Reproducible example

import os
os.environ['POLARS_MAX_THREADS'] = '1'

from functools import wraps

import numpy as np
import pandas as pd
import polars as pl
import psutil

def trace(f):
    @wraps(f)
    def wrap(*args, **kwargs):
        print(f"pid #{psutil.Process().pid}: {psutil.Process().memory_info().rss / 1024 / 1024:,.1f} MB")
        result = f(*args, **kwargs)
        print(f"pid #{psutil.Process().pid}: {psutil.Process().memory_info().rss / 1024 / 1024:,.1f} MB")
        return result
    return wrap

@trace
def transform_data(pl_data, i):
    out = {}
    expr = [pl.col(col).rolling_mean(window_size=f"{i}i").over('ID') for col in list(set(pl_data.columns) - {'TS', 'ID'})]
    pl_data = pl_data.with_columns(expr)

    for col in list(set(pl_data.columns)):
        # leaks
        # out[col] = pl_data.select(col)
        # out[col] = pl_data.get_column(col).to_frame()

        # no leak
        # out[col] = pl_data.select(col).to_pandas()
        # out[col] = pl_data.get_column(col).to_pandas()

    return out

@trace
def do_something(data):
    pl_data = pl.from_pandas(data, include_index=True)

    out = {}
    for i in range(5, 10):
        out |= transform_data(pl_data, i)
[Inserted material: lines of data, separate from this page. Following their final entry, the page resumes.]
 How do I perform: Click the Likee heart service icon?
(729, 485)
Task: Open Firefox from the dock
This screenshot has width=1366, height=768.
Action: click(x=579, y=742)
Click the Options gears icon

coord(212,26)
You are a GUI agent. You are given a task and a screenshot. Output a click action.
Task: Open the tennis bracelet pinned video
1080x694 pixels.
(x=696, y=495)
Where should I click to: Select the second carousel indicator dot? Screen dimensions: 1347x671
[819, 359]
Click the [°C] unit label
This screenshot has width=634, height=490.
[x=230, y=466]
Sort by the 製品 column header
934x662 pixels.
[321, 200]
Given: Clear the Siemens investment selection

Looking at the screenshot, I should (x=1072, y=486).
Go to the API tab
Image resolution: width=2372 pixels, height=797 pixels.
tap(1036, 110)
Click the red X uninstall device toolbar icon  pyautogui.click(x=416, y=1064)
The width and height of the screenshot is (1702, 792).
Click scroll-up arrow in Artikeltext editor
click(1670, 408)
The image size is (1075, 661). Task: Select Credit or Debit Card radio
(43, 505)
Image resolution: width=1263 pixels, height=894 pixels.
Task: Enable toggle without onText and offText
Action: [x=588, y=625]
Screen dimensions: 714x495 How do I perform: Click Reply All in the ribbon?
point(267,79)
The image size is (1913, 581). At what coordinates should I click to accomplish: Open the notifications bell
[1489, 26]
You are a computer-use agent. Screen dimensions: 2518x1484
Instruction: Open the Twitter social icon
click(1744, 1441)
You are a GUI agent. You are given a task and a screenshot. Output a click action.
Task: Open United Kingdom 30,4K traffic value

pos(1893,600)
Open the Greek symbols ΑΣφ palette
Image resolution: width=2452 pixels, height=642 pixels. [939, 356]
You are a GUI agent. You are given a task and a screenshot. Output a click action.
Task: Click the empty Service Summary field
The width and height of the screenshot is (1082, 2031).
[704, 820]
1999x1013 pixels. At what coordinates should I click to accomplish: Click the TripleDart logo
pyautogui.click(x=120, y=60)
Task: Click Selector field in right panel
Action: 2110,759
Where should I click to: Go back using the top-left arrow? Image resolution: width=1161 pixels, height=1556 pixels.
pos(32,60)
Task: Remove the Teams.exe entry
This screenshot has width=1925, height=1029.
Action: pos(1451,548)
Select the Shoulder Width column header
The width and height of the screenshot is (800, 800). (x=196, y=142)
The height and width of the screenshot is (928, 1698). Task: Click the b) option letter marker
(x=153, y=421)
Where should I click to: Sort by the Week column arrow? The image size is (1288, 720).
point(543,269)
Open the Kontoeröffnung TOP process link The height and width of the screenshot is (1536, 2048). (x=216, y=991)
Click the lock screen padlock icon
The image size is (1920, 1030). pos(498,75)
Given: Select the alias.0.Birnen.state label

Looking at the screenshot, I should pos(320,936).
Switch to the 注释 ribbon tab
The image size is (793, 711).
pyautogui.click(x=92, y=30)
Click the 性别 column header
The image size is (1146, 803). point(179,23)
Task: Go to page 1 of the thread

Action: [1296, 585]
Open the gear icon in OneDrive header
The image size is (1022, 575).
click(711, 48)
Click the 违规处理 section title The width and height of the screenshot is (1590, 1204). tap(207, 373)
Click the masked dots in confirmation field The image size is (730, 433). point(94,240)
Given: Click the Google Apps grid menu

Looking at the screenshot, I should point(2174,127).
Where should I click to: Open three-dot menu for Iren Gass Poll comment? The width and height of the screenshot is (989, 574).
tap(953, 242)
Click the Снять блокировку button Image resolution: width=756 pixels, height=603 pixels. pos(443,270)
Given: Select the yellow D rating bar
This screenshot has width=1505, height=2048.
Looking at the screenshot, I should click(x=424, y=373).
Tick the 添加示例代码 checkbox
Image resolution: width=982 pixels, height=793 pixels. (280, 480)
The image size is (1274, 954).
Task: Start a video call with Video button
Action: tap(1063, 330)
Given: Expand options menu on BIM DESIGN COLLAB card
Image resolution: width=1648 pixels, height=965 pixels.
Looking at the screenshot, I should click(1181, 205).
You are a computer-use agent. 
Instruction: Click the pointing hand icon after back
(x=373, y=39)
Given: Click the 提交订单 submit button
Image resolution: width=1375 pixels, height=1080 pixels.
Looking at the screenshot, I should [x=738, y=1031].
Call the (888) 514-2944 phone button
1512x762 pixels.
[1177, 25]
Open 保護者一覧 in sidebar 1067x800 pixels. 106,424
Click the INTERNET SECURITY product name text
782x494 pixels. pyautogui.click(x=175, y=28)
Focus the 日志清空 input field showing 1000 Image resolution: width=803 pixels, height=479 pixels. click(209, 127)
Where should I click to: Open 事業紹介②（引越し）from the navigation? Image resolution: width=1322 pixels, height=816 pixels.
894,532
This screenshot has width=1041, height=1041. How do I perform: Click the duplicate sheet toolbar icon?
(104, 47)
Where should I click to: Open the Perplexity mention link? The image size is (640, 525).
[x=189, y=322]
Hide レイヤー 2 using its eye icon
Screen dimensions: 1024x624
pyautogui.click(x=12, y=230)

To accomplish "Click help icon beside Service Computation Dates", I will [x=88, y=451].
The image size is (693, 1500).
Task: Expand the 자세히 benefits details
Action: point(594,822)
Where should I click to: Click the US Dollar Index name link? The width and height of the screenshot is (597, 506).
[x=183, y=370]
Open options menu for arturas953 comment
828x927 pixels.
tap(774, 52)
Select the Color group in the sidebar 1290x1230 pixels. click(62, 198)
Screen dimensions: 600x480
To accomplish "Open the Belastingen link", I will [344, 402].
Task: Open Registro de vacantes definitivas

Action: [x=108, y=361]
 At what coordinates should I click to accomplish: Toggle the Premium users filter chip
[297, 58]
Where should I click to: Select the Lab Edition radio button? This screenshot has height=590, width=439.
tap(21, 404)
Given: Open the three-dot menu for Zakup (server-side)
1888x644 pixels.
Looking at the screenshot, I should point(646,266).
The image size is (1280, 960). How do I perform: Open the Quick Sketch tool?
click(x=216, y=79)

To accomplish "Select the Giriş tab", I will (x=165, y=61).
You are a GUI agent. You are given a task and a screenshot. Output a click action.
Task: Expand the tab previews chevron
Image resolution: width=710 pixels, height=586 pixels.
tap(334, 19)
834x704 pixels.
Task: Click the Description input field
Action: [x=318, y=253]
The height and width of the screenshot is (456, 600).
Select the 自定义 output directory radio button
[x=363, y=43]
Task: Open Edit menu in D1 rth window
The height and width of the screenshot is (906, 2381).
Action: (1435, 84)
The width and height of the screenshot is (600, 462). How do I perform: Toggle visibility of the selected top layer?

    # return pl.concat(out.values(), how='horizontal').to_pandas().set_index(['TS', 'ID'])
    # return pd.concat(out.values(), axis=1).set_index(['TS', 'ID'])

@trace
def main():
    data = pd.DataFrame(columns=['TS', 'ID', *list(range(30))])
    np.random.seed(1234)
    data['TS'] = pd.date_range("2020-01-01 00:00", "2020-06-30 23:59", freq='5min')[:50000]
    data['ID'] = np.random.randint(5, size=50000)
    data = data.set_index(['TS', 'ID'])
    data = data.map(lambda e: np.random.rand())

    for _ in range(10000):
        data = do_something(data)

if __name__ == "__main__":
    main()

Log output

No response

Issue description

Memory saturates in Windows but possibly leaks in Linux.

While I have read about memory allocator, interestingly when we convert back to pandas df, no memory increase is observed. Memory increase is seen when performing pl.concat(..., how='horizontal') on pl.select(...) or pl.get_column(...).to_frame(). I have read some discussion on the memory allocators on relevant threads, but not sure entirely relevant here.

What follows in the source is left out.